* [TEXTO DEL EJERCICIO]:
━━━━━━━━━━━━━━━━

La luz se ha vuelto blanca y cegadora, todo el mundo se lanza al suelo, disparan, disparan, empiezan a oírse los alaridos de los que han sido tocados. Clarisse se aferra un instante a la idea de que es una toma de rehenes, todo irá bien si haces dócilmente lo que te piden, pero no, no quieren rehenes, estos tíos han venido a matarnos a todos, sin motivo, sin discusión posible, no sirve de nada decir que no estás de acuerdo. Ella se dice: “Qué locura, voy a morir en una salita de conciertos a la que he venido para escuchar a un grupo de rednecks californianos, la entrada me ha costado 30,70 euros, esto es mi muerte”. Se empujan, se pisotean, chillan, los disparos no cesan. Clarisse logra llegar a un costado, sube una escalera seguida en la confusión total por una cincuentena de personas. Es ella la que encabeza la marcha, la que sube esperando encontrar una salida de emergencia. Se oye una enorme explosión, ella cree que es una granada, de hecho es el terrorista Amimour que se ha explosionado, regando el foso de jirones de carne humana.

Al fondo del pasillo hay un palco, ella empuja la puerta: sin salida. No hay ventana, no hay escapatoria. Un palco viejo de pladur podrido, no es posible, tengo 24 años, una vida que vivir, no voy a morir en un palco viejo de pladur podrido. Hay unos aseos, unos aseos minúsculos, y entonces Clarisse se acuerda de un antiguo James Bond, Goldeneye, en el que se evade por el techo, así que se sube a un asiento y empieza a destrozar a puñetazos el techo, que es un falso techo, prácticamente de cartón. Arranca la lana de vidrio, los cables eléctricos. A la cabeza del tropel que la sigue está un hombre, un hombre que podría ser el padre de Clarisse, de hecho se le parece, la ayuda a auparse, ella accede a este espacio entre techo falso y auténtico, el hombre y varios más la siguen. Trepan a esta especie de túnel, entre la lana de vidrio y los cables eléctricos trenzados, Clarisse se pregunta si en vez de que la mate una bala va a electrocutarse.

Trepa ella, trepan los demás, llegan a un local de ventilación donde pueden ponerse de pie. Es un refugio, pero quizá una ratonera, son cada vez más numerosos, existe el riesgo de que los descubran, quizá los asesinos van a venir a matarlos o la policía a arrojar gas y entonces morirán asfixiados. Clarisse está al lado de este hombre de la edad de su padre, que se llama Patrick y al que le pide que si ellos vienen, que la estreche en sus brazos. Si tiene que morir, es mejor morir en los brazos de alguien. Patrick se lo promete.

━━━━━━━━━━━━━━━━

* [ENUNCIADO]:
Indique si cada afirmación concuerda con el texto del ejercicio y justifique con las palabras exactas que lo deciden: (a) Clarisse cree que la explosión es una granada; (b) la entrada del concierto le costó 24 euros; (c) el hombre que ayuda a Clarisse se llama Patrick.

* [DATOS PROPORCIONADOS]:
━━━━━━━━━━━━━━━━

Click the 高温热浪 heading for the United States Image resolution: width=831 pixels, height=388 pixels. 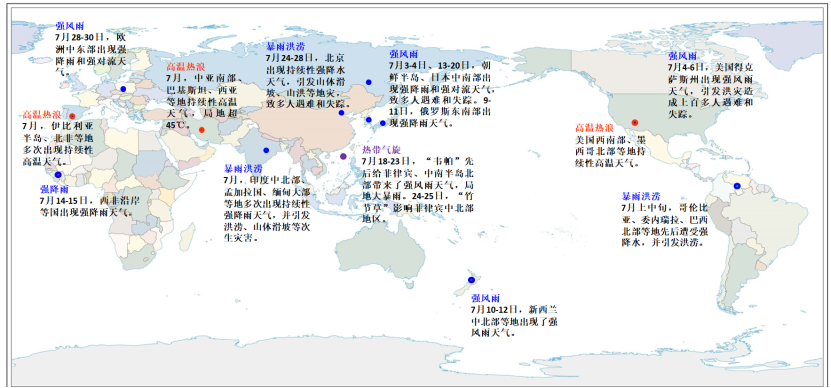point(595,128)
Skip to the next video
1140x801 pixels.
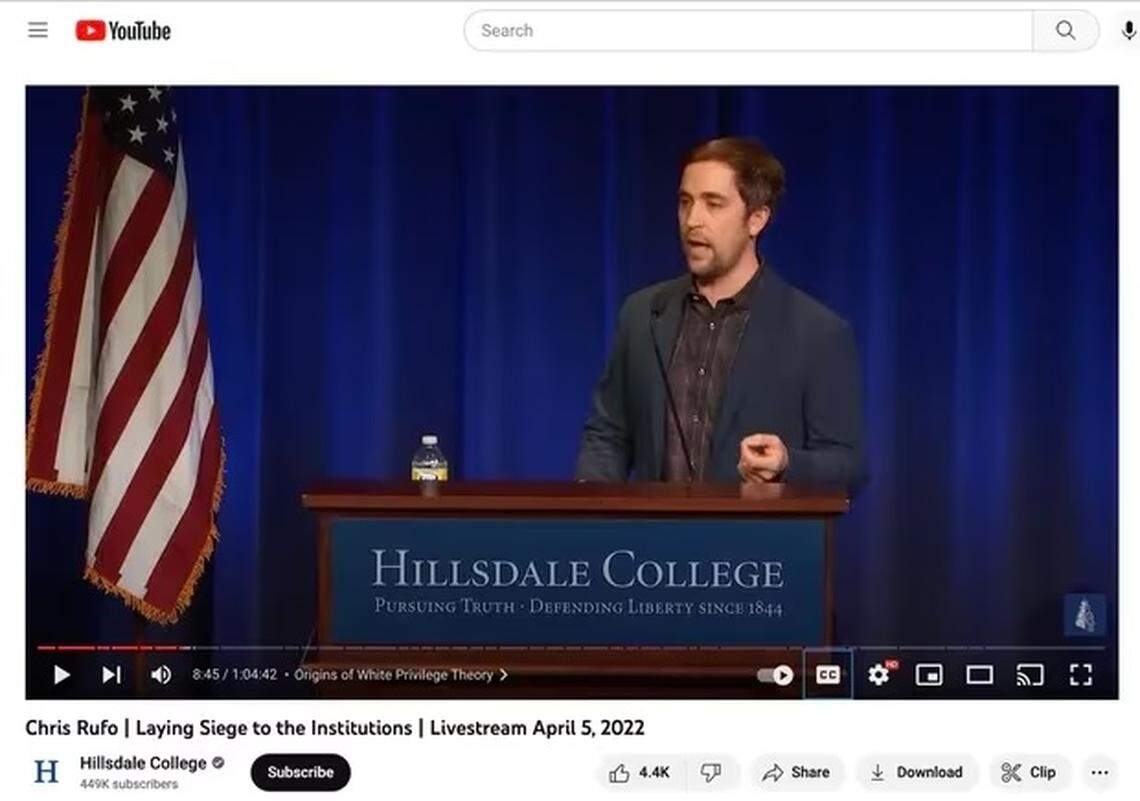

━━━━━━━━━━━━━━━━

* [SOLUCIÓN]:
(a) Sí: «ella cree que es una granada».
(b) No: «la entrada me ha costado 30,70 euros».
(c) Sí: «que se llama Patrick».